• **Work task**
Which lines of the data contain the string "target"? Copy every one.

• **Source material**
+--
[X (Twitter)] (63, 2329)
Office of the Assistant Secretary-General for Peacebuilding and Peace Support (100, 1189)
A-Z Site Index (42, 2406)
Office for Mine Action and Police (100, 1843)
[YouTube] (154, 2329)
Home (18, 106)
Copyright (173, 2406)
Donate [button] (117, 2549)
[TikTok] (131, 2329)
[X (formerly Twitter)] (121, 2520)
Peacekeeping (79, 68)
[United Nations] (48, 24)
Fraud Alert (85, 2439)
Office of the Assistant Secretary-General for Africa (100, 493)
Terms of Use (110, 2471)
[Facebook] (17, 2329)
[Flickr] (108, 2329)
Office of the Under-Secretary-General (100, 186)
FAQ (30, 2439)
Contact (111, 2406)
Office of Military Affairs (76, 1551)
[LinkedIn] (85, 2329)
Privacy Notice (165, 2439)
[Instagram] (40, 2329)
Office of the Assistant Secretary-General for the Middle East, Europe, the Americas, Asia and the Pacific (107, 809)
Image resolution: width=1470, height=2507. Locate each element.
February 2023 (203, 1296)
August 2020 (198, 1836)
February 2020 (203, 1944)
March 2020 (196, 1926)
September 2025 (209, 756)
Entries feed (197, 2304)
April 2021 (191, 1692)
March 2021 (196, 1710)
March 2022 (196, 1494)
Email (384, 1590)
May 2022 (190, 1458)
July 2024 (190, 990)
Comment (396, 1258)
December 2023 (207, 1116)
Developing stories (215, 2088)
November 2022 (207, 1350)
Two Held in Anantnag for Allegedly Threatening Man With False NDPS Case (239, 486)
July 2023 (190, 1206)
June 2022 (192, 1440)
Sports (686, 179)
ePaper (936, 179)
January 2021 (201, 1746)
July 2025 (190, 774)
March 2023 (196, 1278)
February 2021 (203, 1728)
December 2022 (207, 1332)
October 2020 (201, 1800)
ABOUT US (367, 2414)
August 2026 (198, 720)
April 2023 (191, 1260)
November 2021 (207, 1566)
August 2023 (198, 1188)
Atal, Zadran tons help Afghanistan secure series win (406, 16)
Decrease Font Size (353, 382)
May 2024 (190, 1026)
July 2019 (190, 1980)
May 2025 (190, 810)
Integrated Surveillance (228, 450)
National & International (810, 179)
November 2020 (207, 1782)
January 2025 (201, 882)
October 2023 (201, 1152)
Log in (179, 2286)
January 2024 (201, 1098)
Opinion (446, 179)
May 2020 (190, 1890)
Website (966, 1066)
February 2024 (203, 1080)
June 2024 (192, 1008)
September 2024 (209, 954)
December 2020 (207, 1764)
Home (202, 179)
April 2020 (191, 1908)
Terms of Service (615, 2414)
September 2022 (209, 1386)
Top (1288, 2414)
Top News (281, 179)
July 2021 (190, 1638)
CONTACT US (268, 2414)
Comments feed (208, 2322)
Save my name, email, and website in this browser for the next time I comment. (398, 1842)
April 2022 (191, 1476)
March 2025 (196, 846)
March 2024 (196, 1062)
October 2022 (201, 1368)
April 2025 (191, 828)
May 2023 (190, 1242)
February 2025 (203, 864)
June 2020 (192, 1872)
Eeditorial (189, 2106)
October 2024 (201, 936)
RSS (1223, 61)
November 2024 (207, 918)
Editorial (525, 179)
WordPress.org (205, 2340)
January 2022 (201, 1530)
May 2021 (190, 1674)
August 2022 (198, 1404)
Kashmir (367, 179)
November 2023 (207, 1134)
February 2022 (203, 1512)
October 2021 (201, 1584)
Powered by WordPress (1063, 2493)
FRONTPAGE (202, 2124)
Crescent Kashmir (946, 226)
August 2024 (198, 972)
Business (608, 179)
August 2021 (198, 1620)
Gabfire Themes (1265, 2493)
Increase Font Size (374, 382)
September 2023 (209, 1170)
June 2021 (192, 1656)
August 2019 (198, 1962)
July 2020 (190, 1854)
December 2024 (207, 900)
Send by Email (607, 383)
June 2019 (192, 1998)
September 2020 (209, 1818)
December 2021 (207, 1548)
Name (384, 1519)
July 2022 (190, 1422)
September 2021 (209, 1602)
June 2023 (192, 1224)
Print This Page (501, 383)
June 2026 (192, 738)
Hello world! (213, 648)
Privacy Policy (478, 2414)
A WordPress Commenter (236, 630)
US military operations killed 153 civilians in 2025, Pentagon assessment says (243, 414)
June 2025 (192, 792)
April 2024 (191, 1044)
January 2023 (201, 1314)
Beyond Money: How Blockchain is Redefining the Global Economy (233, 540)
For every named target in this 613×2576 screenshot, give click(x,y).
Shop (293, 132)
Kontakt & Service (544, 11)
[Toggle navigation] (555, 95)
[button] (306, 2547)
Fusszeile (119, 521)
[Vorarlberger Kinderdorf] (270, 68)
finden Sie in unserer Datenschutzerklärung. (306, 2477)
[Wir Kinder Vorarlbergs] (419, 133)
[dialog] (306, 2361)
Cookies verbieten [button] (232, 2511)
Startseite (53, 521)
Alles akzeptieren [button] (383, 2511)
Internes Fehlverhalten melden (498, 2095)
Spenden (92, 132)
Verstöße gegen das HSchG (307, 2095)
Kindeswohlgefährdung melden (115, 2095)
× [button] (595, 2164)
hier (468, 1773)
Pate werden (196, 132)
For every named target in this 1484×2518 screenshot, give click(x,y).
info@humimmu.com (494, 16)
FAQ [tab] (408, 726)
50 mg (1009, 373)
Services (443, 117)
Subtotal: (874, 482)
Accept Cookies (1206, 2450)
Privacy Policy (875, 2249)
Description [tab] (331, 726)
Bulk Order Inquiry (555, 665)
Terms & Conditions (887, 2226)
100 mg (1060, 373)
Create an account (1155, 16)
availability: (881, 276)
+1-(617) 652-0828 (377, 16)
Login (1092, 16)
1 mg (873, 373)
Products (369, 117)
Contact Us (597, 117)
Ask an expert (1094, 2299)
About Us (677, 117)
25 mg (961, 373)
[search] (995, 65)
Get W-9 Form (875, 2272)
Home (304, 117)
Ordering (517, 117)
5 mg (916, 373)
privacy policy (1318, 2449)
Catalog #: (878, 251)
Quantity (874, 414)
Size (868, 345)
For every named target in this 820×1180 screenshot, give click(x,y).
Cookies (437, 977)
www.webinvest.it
+--
• **Response to the task**
For every named target in this 613×2576 screenshot, give click(x,y).
For every named target in this 1484×2518 screenshot, give click(x,y).
For every named target in this 820×1180 screenshot, give click(x,y).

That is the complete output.